The bacon-scented boys in blue are back on their bull$#!t.

You don’t have to make a police officer “fear for his life” to end up in the back of a police cruiser being hauled off to jail. Hell, you don’t even have to be an adult. According to Fox 13 Memphis, 10-year-old Quantavious Easton was arrested by police officers in Senatobia, Mississippi for public urination.

 

You read that correctly. A child, a fourth-grader, was forced to do a perp walk for peeing. We bet some little piggy felt real big and bad putting a young, Black, boy in the system.

The boy’s mother Latonya Eason said that she was in an attorney’s office seeking legal advice when she was approached by a cop saying he caught Quantavious urinating in the parking lot behind her car. She handled it like any embarrassed and upset parent would.

“I was like son, why did you do that? He said, ‘Mom, my sister said they don’t have a bathroom there,’ I was like you knew better, you should have come and asked me if they had a restroom. He was like you handled it like a mom. He can get back in the car,” said Eason.

Seemed simple enough. So simple, in fact, that the officer told her that the boy could get back in the car and wait for her. That’s when everything went to hell…

Several other officers pulled up to the scene and the lieutenant told Latonya Eason that the boy “had” to go to jail for his innocuous offense.

“No, him urinating in the parking lot was not right, but at the same time I handled it like a parent and for one officer to tell my baby to get back in the car it was okay and to have the other pull up and take him to jail. Like no,” Latonya said. “I’m just speechless right now. Why would you arrest a ten year old kid.”

Here’s how it all went down in Quantavious’ own words…

Senatobia Police Chief Richard Chandler called the officer’s decision an “error in judgment” and announced the termination of the unnamed officer responsible for the incident.

Under these circumstances, it was an error in judgement for us to transport the child to the police station since the mother was present at that time as a reasonable alternative. Mistakes like this are a reminder in this profession as to the continual need for training and refreshers on the various topics that we encounter each day,” the police chief said.

“As a result of this investigation, one of the officers involved is no longer employed, and the others will be disciplined. We will also have mandatory Juvenile training department-wide, just as we do every year,” a statement from the police chief said.

Sorry, not sorry, this is exactly why people hate the police. “Errors in judgment” leave children traumatized and others dead. This type of egregious error should end with a full revocation of a police license.

Record set:
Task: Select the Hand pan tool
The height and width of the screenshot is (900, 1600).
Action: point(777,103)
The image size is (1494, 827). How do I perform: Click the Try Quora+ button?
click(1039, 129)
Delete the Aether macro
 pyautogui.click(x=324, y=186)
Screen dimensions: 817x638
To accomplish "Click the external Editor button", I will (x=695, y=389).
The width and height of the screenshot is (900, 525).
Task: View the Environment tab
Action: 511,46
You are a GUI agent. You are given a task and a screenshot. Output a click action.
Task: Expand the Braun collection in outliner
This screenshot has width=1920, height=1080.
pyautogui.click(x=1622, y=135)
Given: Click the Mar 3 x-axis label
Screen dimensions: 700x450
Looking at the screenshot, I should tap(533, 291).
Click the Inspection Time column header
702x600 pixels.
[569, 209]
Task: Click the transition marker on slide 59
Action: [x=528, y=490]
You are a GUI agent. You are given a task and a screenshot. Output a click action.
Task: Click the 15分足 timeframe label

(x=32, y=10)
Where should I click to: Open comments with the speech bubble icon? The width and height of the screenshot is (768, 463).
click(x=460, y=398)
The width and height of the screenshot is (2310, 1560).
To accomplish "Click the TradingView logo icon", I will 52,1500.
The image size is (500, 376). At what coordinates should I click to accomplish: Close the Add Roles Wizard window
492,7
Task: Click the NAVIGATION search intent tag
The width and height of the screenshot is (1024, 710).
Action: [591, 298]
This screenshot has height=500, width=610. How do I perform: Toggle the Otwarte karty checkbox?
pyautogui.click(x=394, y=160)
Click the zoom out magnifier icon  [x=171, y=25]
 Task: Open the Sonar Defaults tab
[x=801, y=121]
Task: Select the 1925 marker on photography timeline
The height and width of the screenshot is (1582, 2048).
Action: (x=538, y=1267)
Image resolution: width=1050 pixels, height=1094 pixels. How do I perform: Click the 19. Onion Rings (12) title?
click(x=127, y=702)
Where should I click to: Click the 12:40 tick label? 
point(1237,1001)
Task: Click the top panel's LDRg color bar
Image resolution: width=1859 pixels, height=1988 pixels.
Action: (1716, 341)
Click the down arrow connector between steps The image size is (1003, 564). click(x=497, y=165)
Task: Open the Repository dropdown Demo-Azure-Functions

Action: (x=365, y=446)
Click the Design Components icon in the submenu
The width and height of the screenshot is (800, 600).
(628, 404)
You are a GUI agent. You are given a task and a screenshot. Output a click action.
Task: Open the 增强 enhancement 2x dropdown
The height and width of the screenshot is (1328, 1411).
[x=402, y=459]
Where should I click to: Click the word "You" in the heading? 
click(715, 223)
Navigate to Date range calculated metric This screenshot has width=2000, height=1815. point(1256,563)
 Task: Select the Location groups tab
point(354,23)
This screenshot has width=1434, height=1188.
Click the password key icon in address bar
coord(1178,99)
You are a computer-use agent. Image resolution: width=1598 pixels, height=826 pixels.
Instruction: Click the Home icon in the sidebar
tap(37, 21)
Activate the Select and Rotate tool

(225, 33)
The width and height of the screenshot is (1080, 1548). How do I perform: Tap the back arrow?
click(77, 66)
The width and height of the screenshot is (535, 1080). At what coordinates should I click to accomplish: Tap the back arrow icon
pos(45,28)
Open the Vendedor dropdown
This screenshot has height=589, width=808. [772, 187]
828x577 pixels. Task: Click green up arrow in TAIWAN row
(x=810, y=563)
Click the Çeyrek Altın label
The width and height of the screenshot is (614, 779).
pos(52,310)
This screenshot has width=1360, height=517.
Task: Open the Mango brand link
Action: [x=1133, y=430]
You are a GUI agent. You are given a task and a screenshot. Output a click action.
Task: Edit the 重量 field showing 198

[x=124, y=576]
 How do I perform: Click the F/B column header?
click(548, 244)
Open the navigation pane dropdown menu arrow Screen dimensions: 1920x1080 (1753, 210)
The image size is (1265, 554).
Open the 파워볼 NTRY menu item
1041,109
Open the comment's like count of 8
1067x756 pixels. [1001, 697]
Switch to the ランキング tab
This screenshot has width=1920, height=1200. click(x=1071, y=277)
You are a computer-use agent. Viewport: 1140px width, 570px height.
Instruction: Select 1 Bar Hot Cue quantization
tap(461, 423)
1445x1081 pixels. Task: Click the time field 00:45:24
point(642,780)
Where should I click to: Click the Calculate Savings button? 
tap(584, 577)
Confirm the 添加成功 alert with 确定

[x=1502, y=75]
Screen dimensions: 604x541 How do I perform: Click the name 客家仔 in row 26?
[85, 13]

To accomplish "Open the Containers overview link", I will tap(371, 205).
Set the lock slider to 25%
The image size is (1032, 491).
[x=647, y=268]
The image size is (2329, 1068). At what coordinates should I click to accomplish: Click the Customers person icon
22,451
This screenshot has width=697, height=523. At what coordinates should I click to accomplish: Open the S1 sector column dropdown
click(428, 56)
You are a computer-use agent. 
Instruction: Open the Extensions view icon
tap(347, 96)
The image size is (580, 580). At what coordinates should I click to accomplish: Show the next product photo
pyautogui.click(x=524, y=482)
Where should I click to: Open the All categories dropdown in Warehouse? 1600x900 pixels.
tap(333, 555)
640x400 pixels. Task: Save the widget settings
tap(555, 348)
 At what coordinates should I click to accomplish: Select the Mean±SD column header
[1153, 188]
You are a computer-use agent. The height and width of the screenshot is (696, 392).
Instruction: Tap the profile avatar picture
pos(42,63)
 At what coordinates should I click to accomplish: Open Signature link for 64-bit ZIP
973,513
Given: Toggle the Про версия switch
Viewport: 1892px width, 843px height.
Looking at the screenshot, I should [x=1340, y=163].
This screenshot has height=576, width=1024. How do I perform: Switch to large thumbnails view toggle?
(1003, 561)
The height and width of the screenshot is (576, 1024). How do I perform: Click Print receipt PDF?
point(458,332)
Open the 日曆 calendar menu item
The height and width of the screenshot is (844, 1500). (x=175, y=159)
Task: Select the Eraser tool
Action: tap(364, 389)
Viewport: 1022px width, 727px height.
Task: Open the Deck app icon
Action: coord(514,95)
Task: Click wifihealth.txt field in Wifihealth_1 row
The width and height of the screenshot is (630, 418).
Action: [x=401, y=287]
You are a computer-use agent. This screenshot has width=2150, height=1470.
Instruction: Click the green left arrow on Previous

The request: Write out the part of the article on the ten-year-old's arrest that opens with the words "You don’t have" and closes with "for public urination.". You won't need the entries for this.

Correct answer:
You don’t have to make a police officer “fear for his life” to end up in the back of a police cruiser being hauled off to jail. Hell, you don’t even have to be an adult. According to Fox 13 Memphis, 10-year-old Quantavious Easton was arrested by police officers in Senatobia, Mississippi for public urination.